Dataset records =
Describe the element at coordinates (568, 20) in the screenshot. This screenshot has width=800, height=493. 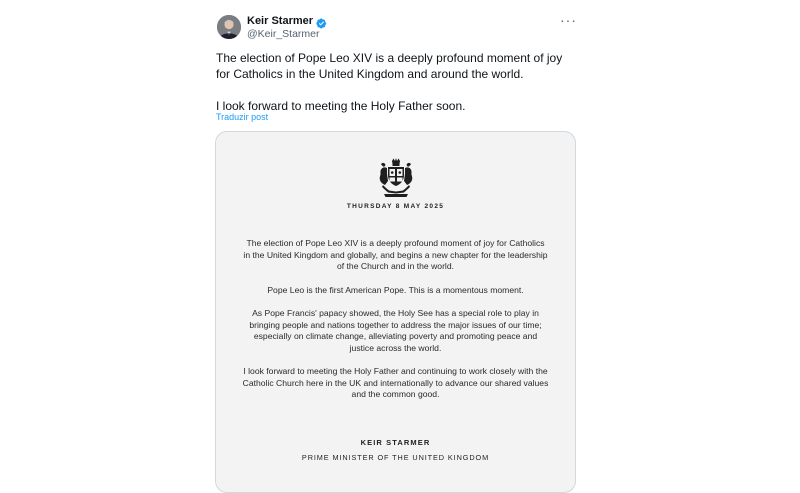
I see `more-options-icon: ···` at that location.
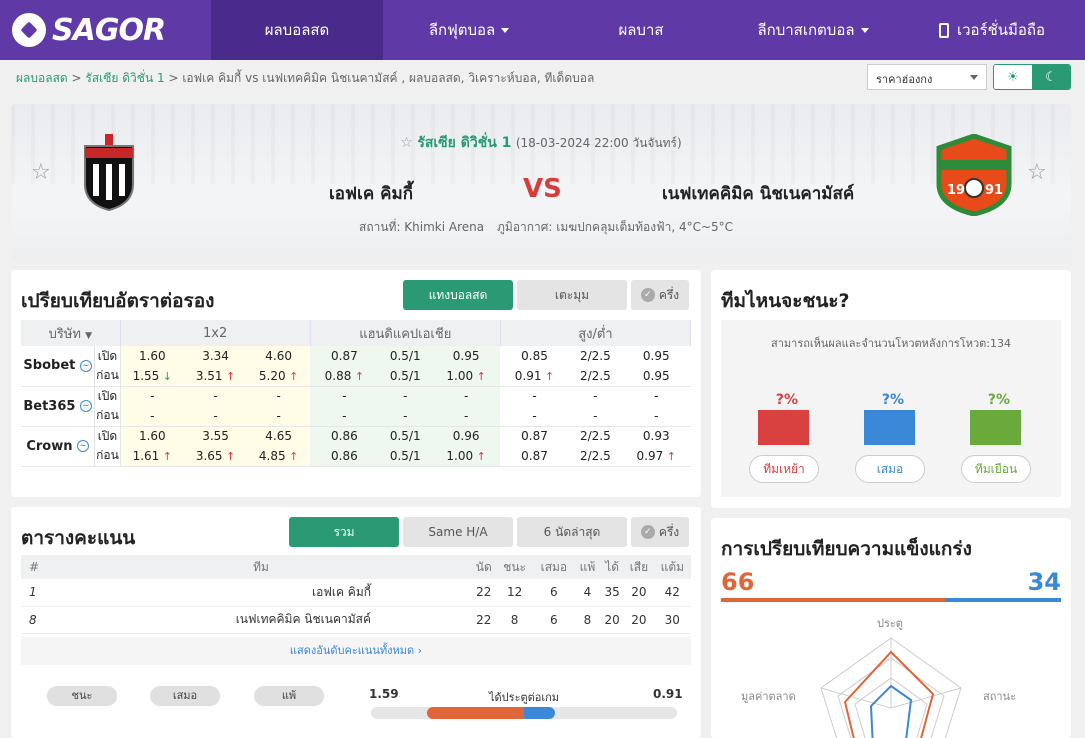 Image resolution: width=1085 pixels, height=738 pixels. Describe the element at coordinates (152, 456) in the screenshot. I see `odds-value: 1.61` at that location.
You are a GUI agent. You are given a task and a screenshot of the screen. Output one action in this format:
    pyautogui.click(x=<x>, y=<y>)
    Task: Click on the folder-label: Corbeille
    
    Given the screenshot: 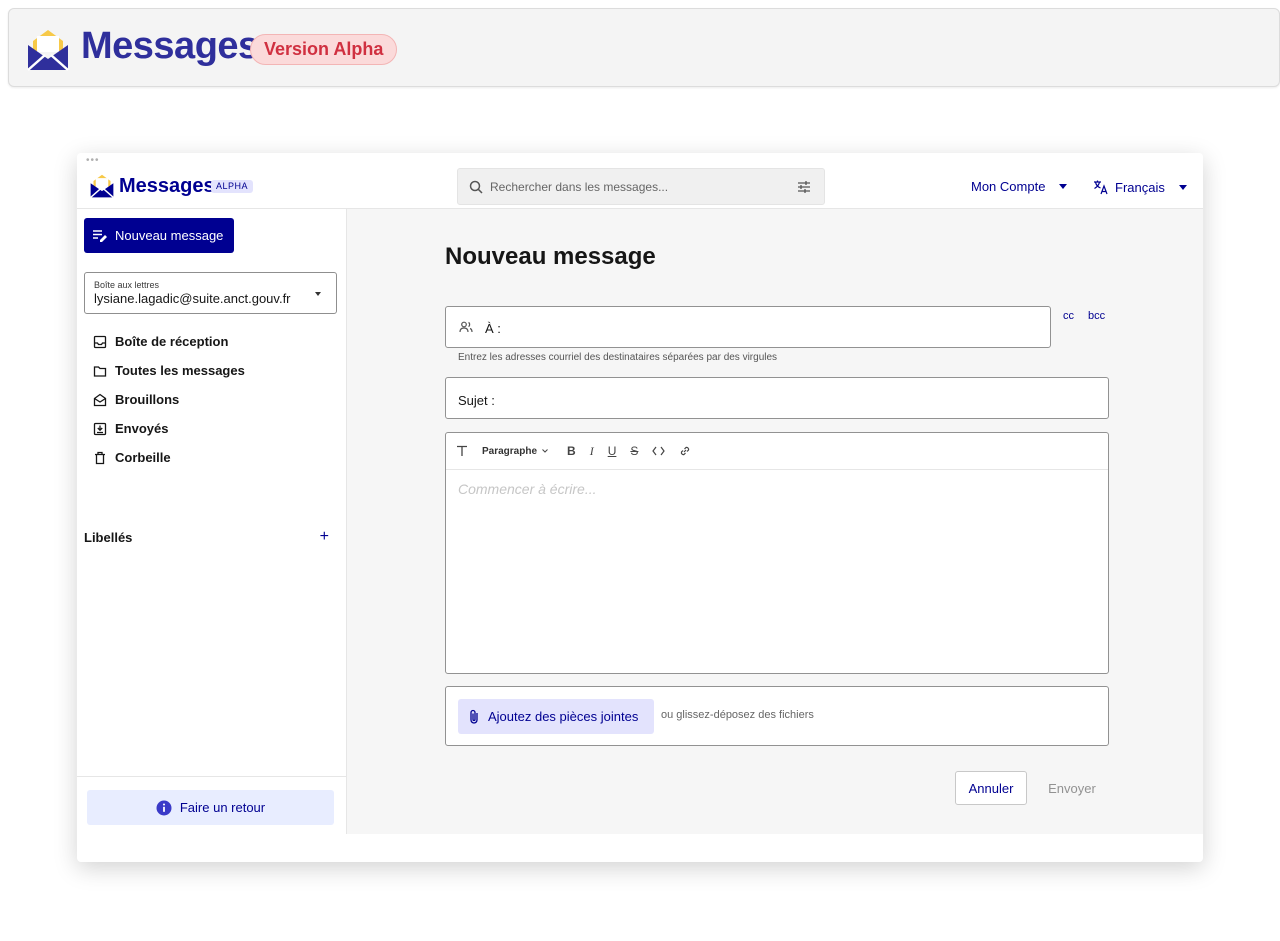 What is the action you would take?
    pyautogui.click(x=143, y=458)
    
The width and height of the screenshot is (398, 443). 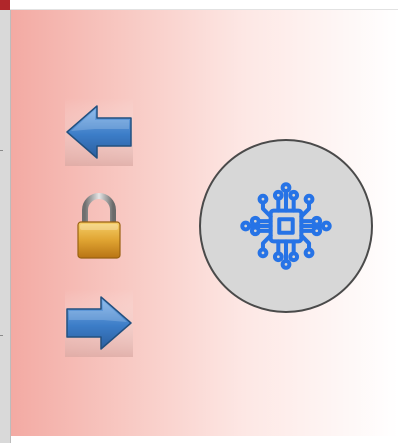 I want to click on circuit-chip-icon, so click(x=286, y=226).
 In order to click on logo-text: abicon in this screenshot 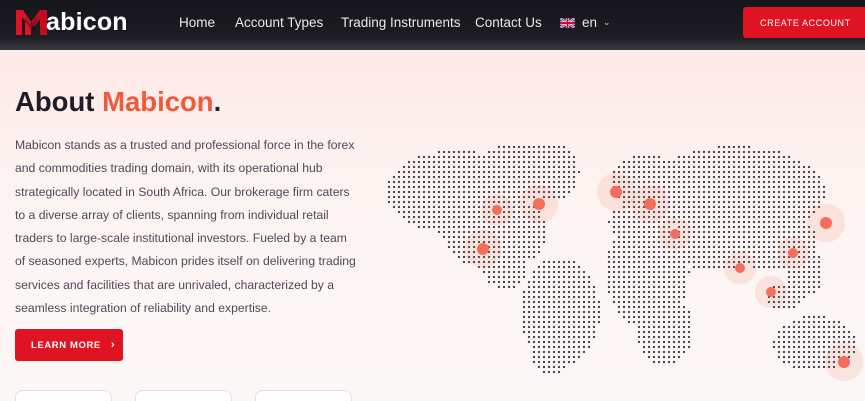, I will do `click(87, 22)`.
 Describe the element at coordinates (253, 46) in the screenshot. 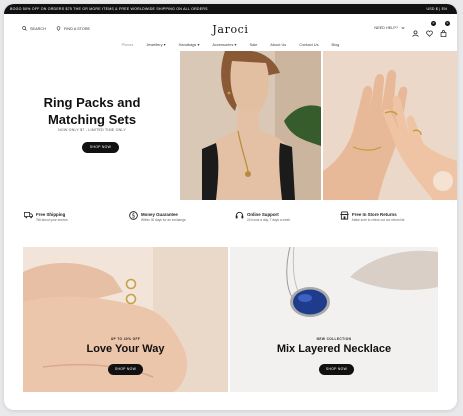

I see `nav-item-sale: Sale` at that location.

Assignment =
Rewrite the lines of the listing above, starting with the line that contains "Describe the element at coordinates (253, 46)" and going on through the end of the listing, replacing "screenshot" with "image" and leaving everything else unchanged. Omit the pictures.

Answer =
 Describe the element at coordinates (253, 46) in the image. 

I see `nav-item-sale: Sale` at that location.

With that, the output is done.